“It’s weird to think that I am a world champion, it has only been a couple years and my life has completely shifted.”
The USA’s triathlon PT1 world champion Kendall Gretsch graduated from college last spring, where she was enrolled as a full-time student studying biomedical engineering.
She now works full-time for Epic Systems in Madison, Wisconsin, USA, all while finding time to compete full-time in para-triathlon, where she holds the back-to-back World Championship titles in the women’s PT1 sport class.
Born with spina bifida, a birth defect that affects the spinal cord, Gretsch spent much of her time involved in sports that would eventually led her to para-triathlon.
“I grew up swimming as my main sport, but when I was really little I played softball and basketball also,” Gretsch said. “In high school I swam for my school team, but I wasn’t super competitive about it. I stopped competing when I went to college and that is kind of how I first got involved in triathlon.
“The summer after my sophomore year, I decided I wanted to get back into sports, but I thought I would do swimming. I went to a swim practice and it just so happens that it was the very last practice of an adaptive sports group where I met an individual who helped found Dare2Tri. They invited me to a triathlon practice and a camp, so I started going to those practices after that camp and did my first triathlon and got hooked after that.”
After competing in that first triathlon, she went on to compete in local races. She noticed she may have a chance to take it further.
“Looking at my times, I knew I was pretty competitive and having that connection through Dare2Tri was huge because a lot of them were already competing, so they would support me and help me with knowledge that allowed me to make my job that much easier,” she said. “I decided in 2014 that I could not stay in local races forever so decided to make the jump into the ITU circuit.”
In her first official year in 2014, Gretsch won the world title and won it again this year September in Chicago.
She has yet to lose a race that she has contested. She was nominated for a 2015 Excellence in Sports Performance Yearly Award (ESPY) awards for Best Female Athlete with a Disability. Although she did not win, (that went to swimmer Becca Meyers) the honour of being nominated was a surreal moment.
“That was totally amazing and unexpected, that never even crossed my mind that would happen,” Gretsch said.
Gretsch has proven hard to beat in the PT1 sport class for women, and she has done so with a balanced act.
While working to win her two consecutive World Championship titles, Gretsch was a full-time student at Washington University. Enrolled in the School of Engineering and Applied Science, Grestch became involved in a project that inspired and changed a 13-year-old girl named Sydney.
Started for the sake of completing a senior design project, Gretsch, along with two other students, successfully built a prosthetic arm from a 3D printer.
“The bioengineering department had just received a bunch of 3D printers and they needed someone to test them out. So I played with them all summer and learned how they worked,” said Gretsch on how the idea came about.

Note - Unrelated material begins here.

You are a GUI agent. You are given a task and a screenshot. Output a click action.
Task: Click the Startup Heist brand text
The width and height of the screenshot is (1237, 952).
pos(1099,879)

“We were looking for an idea and I had heard about someone who was printing prosthetic hands and I thought that was pretty awesome. I had always been pretty interested in prosthetics and orthotics, because of my background wearing braces myself. So printing the arms was building off of that original idea with the hand.”
“We worked with an orthopaedic doctor who worked at the hospital that was associated with the university and was connected with Sydney because she was one of his patients. They knew that she and her mom would be very willing to work with us and knew it wasn’t going to be perfect.”
Printing the arm meant that it would be made out of plastic, causing the arm to not be as durable as a regular prosthetic. But because of the single use, the cost could be significantly cheaper (about USD 200, compared to regular prosthetics that cost thousands.) But perfection was never a factor for Sydney, as she just wanted one thing: for the arm to be pink.
“The first thing we asked her was what colour she wanted,” Gretsch said. “She was really excited just to try it out, working with her and her mom, they both recognised that it wasn’t going to be like the final answer in terms of what she would wear forever, but they understood that it was a starting point and from there you can only build off of that. It got them really excited because they saw the potential.”
After Gretsch graduated, they passed on the printer to the next class, who has continued to work with Sydney to improve the arm.
“Working full-time now, that definitely takes up a lot of my time. So just finding the time where I can really get that focused training in is definitely more difficult,” Gretsch said. “I have really had to adjust my strategy for training because since I have started working I have just had to understand that my time is just not as flexible.”
Para-triathlon will makes its Paralympic debut at Rio 2016, but the women’s PT1 class will not be included. Still, the potential for growth in the sport is overwhelming, and Gretsch looks forward to competing and possibly earning a three-peat in the World Championships.
“It’s weird to think that I am a world champion, it has only been a couple years and my life has completely shifted,” she said.